Kölner "Anti-Islamisierungskongress" soll im Mai wiederholt werden

Same procedure as last time

Die rechtspopulistischen Initiativen "Pro Köln" und "Pro NRW" wollen ihren umstrittenen "Anti-Islamisierungskongress" in Köln im Mai wiederholen. Die Hauptkundgebung soll am 9. Mai auf dem Roncalliplatz neben dem Dom stattfinden. Nachdem der erste Kongress im September am vielfältigen Protest gescheitert war, wollen die Initiativen erneut gegen den Moscheebau in der Stadt und eine angeblich drohende Islamisierung demonstrieren.

 (DR)

Zu dem zweitägigen Kongress, der mehrere Veranstaltungen im Rheinland umfassen soll, werden laut dem Vorsitzenden der beiden Initiativen, Markus Beisicht, rund zweitausend Teilnehmer erwartet. Organisatorische Pannen wie beim ersten Anlauf für das Treffen sollten vermieden werden. Das Treffen soll laut Beisicht eine Gemeinschaftsveranstaltung europäischer Rechtsparteien werden. Es würden Delegationen des Vlaams Belang aus Belgien, der Freiheitlichen Partei Österreichs (FPÖ) und der italienischen Lega Nord erwartet. «Köln hat für die gesamte europäische Rechte ungemeine Symbolkraft», sagte Beisicht.

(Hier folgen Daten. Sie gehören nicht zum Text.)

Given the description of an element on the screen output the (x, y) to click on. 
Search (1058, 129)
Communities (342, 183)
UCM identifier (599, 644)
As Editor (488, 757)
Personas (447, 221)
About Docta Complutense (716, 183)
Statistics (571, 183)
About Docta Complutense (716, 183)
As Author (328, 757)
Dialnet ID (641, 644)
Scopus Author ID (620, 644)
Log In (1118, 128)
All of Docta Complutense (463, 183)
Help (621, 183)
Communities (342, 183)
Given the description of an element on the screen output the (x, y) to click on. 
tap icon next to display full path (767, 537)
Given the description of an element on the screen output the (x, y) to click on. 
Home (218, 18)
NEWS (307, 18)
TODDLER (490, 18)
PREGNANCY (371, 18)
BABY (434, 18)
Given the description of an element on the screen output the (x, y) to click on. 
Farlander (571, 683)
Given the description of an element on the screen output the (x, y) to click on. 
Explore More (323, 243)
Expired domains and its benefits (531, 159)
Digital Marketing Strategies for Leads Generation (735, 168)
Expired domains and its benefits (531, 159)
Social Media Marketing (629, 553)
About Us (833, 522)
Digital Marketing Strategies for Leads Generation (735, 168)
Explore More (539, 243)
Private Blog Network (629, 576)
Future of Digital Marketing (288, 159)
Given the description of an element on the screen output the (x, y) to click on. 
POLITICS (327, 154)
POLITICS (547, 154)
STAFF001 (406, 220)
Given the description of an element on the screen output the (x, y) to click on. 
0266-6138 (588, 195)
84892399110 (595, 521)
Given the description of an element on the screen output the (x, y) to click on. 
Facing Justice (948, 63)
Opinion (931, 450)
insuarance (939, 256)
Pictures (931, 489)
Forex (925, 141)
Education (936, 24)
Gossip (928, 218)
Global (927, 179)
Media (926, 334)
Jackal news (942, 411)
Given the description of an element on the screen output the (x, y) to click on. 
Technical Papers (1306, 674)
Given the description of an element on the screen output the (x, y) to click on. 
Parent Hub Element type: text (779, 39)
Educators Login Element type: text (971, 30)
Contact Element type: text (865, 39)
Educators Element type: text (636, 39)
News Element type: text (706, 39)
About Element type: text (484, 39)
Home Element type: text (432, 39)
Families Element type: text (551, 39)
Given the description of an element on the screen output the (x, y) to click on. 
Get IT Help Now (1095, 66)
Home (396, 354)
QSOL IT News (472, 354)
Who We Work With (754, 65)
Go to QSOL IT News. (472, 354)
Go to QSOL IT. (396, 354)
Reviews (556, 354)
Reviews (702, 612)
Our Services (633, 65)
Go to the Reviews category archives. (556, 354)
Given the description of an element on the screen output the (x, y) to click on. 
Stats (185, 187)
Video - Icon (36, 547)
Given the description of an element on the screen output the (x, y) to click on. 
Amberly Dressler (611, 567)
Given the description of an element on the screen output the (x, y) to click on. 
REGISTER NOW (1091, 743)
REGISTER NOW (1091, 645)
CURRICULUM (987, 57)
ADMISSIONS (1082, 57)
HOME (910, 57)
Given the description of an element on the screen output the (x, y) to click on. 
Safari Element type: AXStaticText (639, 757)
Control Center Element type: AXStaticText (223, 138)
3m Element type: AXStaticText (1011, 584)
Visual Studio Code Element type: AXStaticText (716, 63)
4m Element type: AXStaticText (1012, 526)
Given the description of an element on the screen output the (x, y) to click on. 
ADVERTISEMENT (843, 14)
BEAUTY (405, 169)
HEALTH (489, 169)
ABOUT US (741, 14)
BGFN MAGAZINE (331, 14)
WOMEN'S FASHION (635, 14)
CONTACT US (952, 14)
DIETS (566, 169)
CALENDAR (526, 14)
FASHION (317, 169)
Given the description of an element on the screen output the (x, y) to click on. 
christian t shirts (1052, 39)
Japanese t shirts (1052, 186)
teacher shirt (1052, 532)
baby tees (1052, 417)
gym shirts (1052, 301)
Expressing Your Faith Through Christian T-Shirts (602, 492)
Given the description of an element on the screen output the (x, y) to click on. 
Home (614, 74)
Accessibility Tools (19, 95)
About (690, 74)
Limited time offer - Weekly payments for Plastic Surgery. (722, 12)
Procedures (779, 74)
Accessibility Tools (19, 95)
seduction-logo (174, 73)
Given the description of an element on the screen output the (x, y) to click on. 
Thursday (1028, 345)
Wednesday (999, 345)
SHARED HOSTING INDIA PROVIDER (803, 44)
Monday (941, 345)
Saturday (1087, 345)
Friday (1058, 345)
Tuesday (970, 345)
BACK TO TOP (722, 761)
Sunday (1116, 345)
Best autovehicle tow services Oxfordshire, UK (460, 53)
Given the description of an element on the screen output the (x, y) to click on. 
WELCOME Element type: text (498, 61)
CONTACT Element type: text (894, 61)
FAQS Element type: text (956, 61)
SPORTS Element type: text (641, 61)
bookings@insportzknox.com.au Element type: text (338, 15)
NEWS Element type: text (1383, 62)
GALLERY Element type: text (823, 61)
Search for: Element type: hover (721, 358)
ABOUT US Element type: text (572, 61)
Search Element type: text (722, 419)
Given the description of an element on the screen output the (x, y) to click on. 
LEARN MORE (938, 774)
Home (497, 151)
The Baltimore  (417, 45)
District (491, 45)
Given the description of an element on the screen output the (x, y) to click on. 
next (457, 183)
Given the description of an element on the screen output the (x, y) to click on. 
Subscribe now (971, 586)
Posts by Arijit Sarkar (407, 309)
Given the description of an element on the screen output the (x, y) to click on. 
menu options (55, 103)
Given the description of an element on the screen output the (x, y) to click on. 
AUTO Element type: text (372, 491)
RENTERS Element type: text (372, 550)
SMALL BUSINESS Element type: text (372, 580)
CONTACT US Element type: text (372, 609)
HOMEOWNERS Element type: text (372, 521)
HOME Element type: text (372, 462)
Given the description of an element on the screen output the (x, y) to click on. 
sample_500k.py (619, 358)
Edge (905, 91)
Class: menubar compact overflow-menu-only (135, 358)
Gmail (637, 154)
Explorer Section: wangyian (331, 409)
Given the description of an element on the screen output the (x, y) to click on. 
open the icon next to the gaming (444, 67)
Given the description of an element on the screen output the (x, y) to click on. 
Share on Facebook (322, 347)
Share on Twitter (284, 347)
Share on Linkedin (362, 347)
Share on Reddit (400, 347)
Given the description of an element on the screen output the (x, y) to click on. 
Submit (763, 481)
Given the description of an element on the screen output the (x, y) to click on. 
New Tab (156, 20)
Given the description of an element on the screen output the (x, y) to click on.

Gegen den ersten so genannten «Anti-Islamisierungskongress» im September hatte sich eine breite Koalition aus Parteien, Gewerkschaften, Kirchen und weiteren Gruppen gebildet. Nach gewalttätigen Ausschreitungen von Gegendemonstranten hatte die Polizei die Kundgebung von «Pro Köln» und «Pro NRW» am 20. September aus Sicherheitsgründen schließlich untersagt.